(Stored records)
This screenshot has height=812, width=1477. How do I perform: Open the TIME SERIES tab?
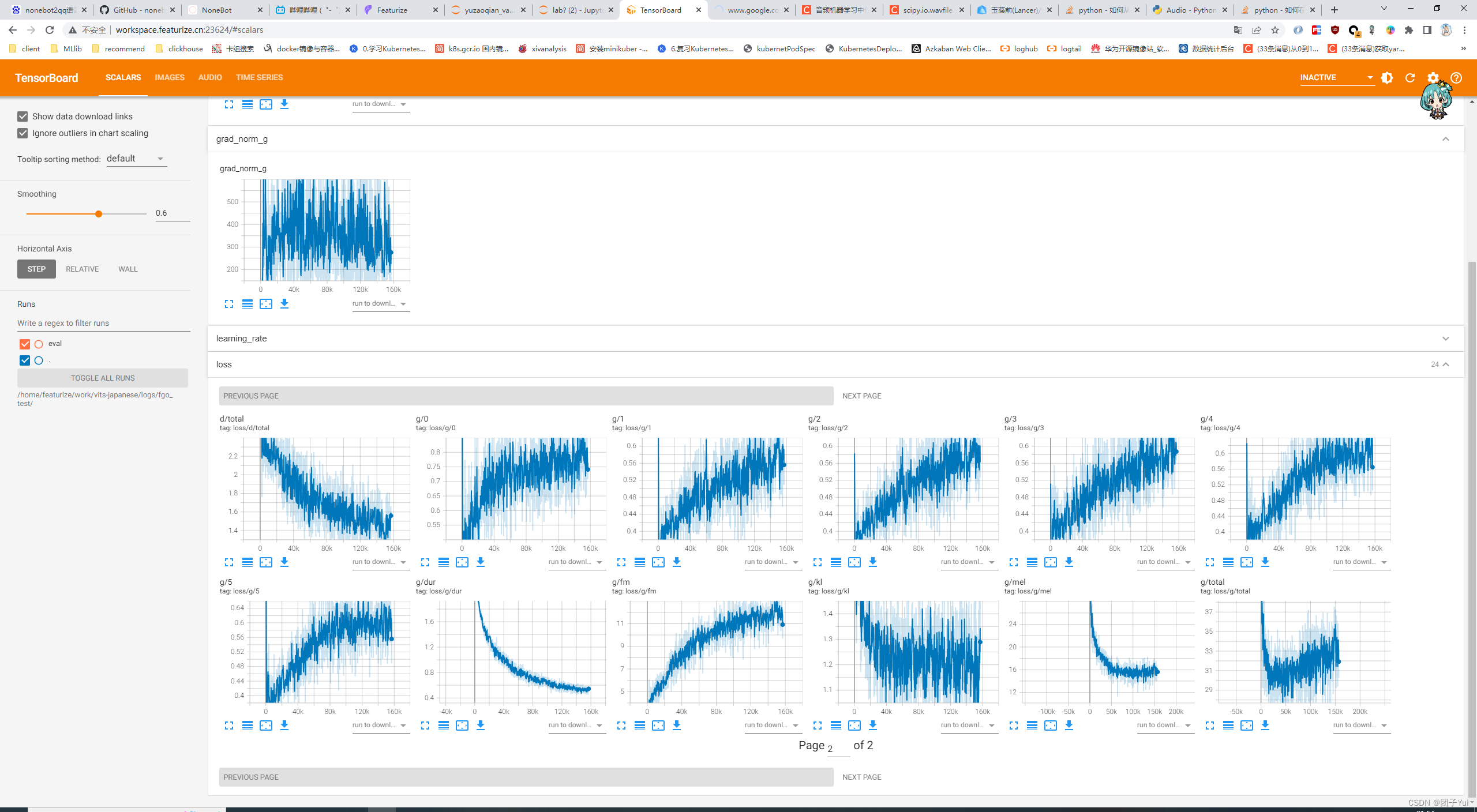pos(259,78)
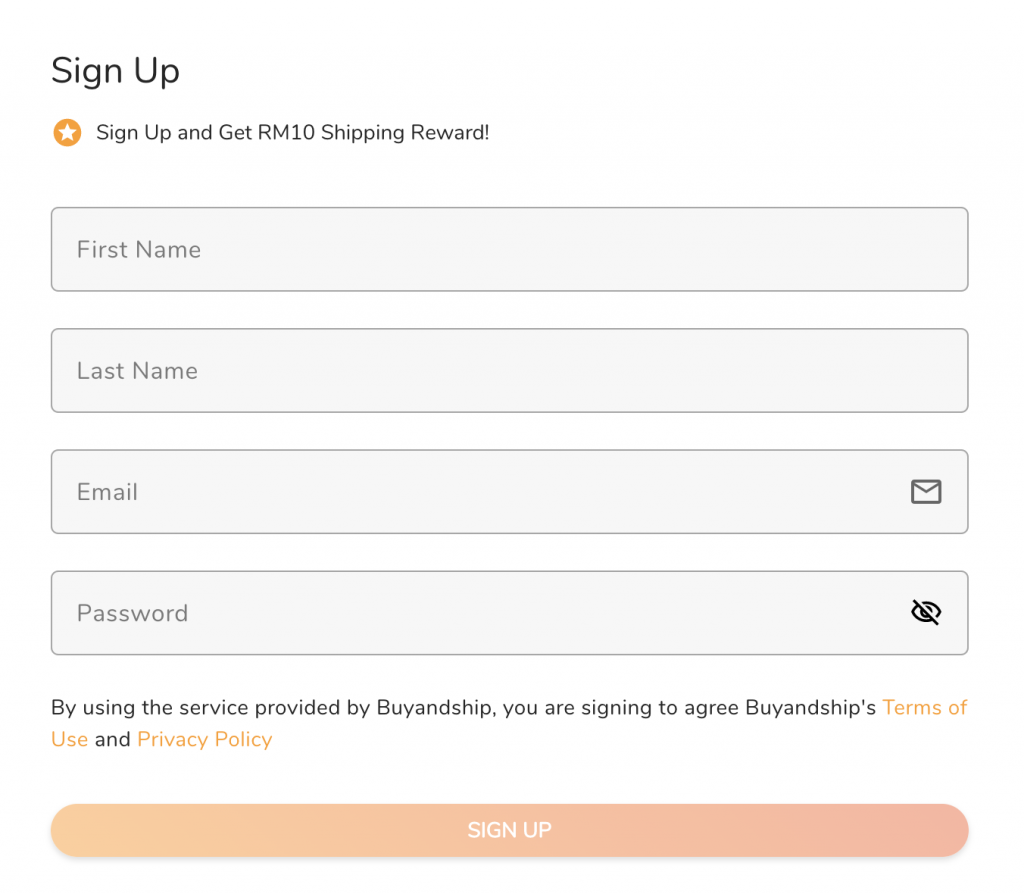Viewport: 1024px width, 894px height.
Task: Click into the Email input field
Action: pos(480,491)
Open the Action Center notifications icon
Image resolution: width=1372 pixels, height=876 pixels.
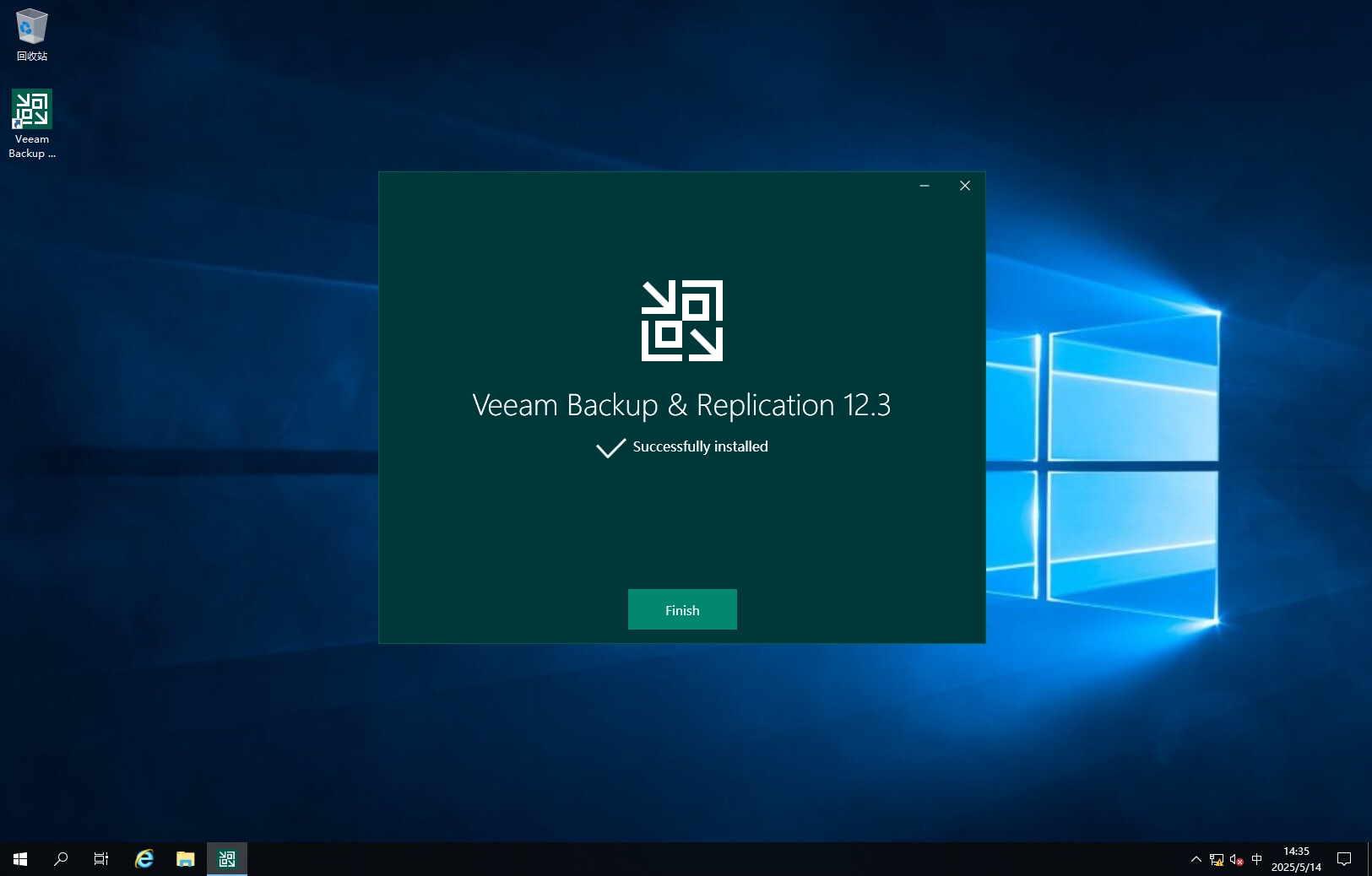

Given problem — Return each line of the items above that contains the string "Open", with matching case.

Exercise result —
This screenshot has height=812, width=1477. How do I perform: Open the TIME SERIES tab?
Open the Action Center notifications icon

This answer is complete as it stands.